- _Bloc de texte_:
************
Mozilla va licencier 250 personnes, soit un quart de ses effectifs. Une décision prise par Mitchell Baker, quatre mois à peine après sa nomination comme directrice générale de l’entreprise. La crise liée au coronavirus aurait joué un rôle majeur dans la décision.
« Aujourd’hui, nous annonçons une restructuration significative de Mozilla Corporation. Elle renforcera notre capacité à construire et investir dans des produits et services qui donneront aux gens des alternatives aux Big Tech conventionnelles », annonce Mitchell Baker dans un communiqué publié hier soir, à la suite d’un email interne ayant circulé plus tôt dans la journée.
Mais le couperet tombe vite : « Malheureusement, ces changements incluent également une réduction significative d’environ 250 personnes de notre force de travail. Ce sont toutes des personnes d’un calibre professionnel et personnel exceptionnel qui ont accompli d’incroyables contributions à notre identité. À chacune d’entre elles, j’exprime mes sincères remerciements et regrets les plus profonds que nous en soyons arrivés là ».
Cette suppression de 250 postes implique notamment la fermeture des locaux à Taiwan et Taipei. En outre, 60 personnes changeront d’équipe.
************
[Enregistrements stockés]
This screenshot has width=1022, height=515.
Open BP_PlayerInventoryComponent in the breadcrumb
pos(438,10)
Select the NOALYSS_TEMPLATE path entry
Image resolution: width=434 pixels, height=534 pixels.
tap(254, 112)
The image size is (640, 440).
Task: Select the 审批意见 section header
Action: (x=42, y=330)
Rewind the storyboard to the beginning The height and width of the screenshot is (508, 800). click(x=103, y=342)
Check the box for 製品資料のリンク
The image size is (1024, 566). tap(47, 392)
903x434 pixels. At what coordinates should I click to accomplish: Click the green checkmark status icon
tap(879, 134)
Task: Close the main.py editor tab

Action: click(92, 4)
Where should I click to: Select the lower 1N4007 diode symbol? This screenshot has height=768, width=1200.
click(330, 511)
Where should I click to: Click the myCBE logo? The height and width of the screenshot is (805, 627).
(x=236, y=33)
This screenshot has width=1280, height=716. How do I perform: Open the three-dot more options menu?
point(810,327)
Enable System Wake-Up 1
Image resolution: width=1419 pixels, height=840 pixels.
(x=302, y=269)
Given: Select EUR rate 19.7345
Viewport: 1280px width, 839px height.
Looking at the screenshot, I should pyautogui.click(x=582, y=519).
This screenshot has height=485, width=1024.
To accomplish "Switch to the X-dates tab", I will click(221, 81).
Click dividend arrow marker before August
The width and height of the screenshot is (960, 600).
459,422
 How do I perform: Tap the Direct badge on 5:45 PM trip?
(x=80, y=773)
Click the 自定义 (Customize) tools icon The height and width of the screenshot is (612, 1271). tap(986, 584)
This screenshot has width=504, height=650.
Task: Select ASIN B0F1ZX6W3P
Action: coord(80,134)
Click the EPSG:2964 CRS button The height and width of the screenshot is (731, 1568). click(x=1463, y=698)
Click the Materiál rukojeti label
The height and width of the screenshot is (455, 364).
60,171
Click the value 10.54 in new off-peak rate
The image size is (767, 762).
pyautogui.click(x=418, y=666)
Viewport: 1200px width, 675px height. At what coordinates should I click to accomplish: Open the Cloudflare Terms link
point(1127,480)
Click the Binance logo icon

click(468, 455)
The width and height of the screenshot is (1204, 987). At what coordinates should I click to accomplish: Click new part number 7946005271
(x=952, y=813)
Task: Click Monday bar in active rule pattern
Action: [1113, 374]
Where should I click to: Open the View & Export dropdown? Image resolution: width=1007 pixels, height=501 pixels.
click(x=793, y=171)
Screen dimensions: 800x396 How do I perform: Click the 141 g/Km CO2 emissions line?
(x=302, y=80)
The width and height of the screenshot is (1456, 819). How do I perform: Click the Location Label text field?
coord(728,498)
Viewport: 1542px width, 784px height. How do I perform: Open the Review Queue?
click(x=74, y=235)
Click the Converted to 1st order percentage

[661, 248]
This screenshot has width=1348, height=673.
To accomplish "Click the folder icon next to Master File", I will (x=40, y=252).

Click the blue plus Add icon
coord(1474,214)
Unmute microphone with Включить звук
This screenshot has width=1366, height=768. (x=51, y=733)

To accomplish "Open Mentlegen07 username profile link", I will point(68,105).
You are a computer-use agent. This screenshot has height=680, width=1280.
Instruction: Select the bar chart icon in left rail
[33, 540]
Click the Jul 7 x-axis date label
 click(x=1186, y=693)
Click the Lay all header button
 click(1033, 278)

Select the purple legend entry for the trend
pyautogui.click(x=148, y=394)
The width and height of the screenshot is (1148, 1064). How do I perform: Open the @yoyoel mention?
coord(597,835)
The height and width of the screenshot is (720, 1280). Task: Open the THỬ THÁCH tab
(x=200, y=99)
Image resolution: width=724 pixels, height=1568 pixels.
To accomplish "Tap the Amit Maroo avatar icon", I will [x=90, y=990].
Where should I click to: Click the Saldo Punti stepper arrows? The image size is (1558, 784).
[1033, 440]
************
- _Consigne A_:
Répondez à ces questions sur le texte sur Mozilla :
(i) Combien de personnes Mozilla va-t-elle licencier, et quelle part de ses effectifs cela représente-t-il ?
(ii) Depuis combien de temps Mitchell Baker avait-elle été nommée directrice générale au moment de cette décision ?
(iii) Combien de personnes changeront d'équipe ?
- _Consigne B_:
Pouvez-vous reprendre le texte sur Mozilla et le poursuivre à partir de sa dernière phrase ?

- _Zone de réponse A_:
(i) 250 personnes, soit un quart de ses effectifs.
(ii) Quatre mois à peine.
(iii) 60 personnes.

- _Zone de réponse B_:
La dépendance à Google : éternelle épée de Damoclès
La directrice générale rappelle que les plans de Mozilla pour 2020 avant la crise sanitaire étaient déjà ambitieux : « construire un meilleur internet en créant de nouveaux types de valeurs dans Firefox, investir dans l’innovation et créer de nouveaux produits, et ajuster nos finances pour assurer une stabilité à long terme ».
Puis la phrase-clé : « Les conditions économiques résultant de la pandémie globale ont significativement impacté nos finances ». L’information n’est pas donnée, mais elle est implicite : Mozilla dépend largement de l’accord négocié avec Google, et donc indirectement de la publicité, qui assure 80 à 90 % de ses revenus.
Pour rappel, ce partenariat implique que Google soit le moteur de recherche par défaut du navigateur dans de nombreux pays du monde, à quelques exceptions près. Mozilla lui avait préféré Yahoo en 2014, mais était finalement revenu en arrière trois ans plus tard. Ce qui avait d'ailleurs donné lieu à une bataille judiciaire.
Dans un rapport datant de septembre, on apprenait que les contrats négociés arrivaient à échéance en novembre 2020. Qu'en est-il ? Baker n'a pas évoqué ce point dans ses différentes interventions.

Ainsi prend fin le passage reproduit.